▶ **DESCRIPTION OF THE TASK**:
In the post about Maeshowe below, answer these:
(a) Which date does the writer ask about?
(b) What book did the writer recently read, and who wrote it?
(c) In that book, what did the victim need in order to unlock the entrance to the cairn?

Would you expect that Maeshowe Cairn in Orkney would be open and likely to have visitors on 21 December, the winter solstice? The site's web page seems to indicate that it would be open. Is the cairn's interior accessible to visitors, or is it locked on that day/every day?

I ask these questions not because I want to go to Maeshowe for the winter solstice; I would prefer to visit Scotland when the days are longer. I ask because I recently read a book, The Killing Stones, by Ann Cleeves. I did not care for this book for a variety of reasons, which included the use of Maeshowe for a murder on the winter solstice. In the book the site was closed that day, or at least completely deserted, hence the killer's opportunity to off a hapless character in secrecy. The victim needed to unlock the entrance to the cairn with a key, which made me wonder if the site was closed on the solstice and/or if the cairn's interior is often/always closed to visitors.

▶ **DATASET ENTRIES**:
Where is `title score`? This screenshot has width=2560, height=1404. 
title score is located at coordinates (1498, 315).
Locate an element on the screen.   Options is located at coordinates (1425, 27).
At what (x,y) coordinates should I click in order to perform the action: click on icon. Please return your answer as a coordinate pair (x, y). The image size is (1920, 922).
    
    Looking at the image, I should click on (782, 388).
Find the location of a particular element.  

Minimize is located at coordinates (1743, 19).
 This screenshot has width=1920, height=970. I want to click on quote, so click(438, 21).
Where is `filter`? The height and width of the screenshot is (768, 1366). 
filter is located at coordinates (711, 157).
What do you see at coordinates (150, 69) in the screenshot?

▶ **SOLUTION**:
(a) 21 December, the winter solstice
(b) The Killing Stones, by Ann Cleeves
(c) A key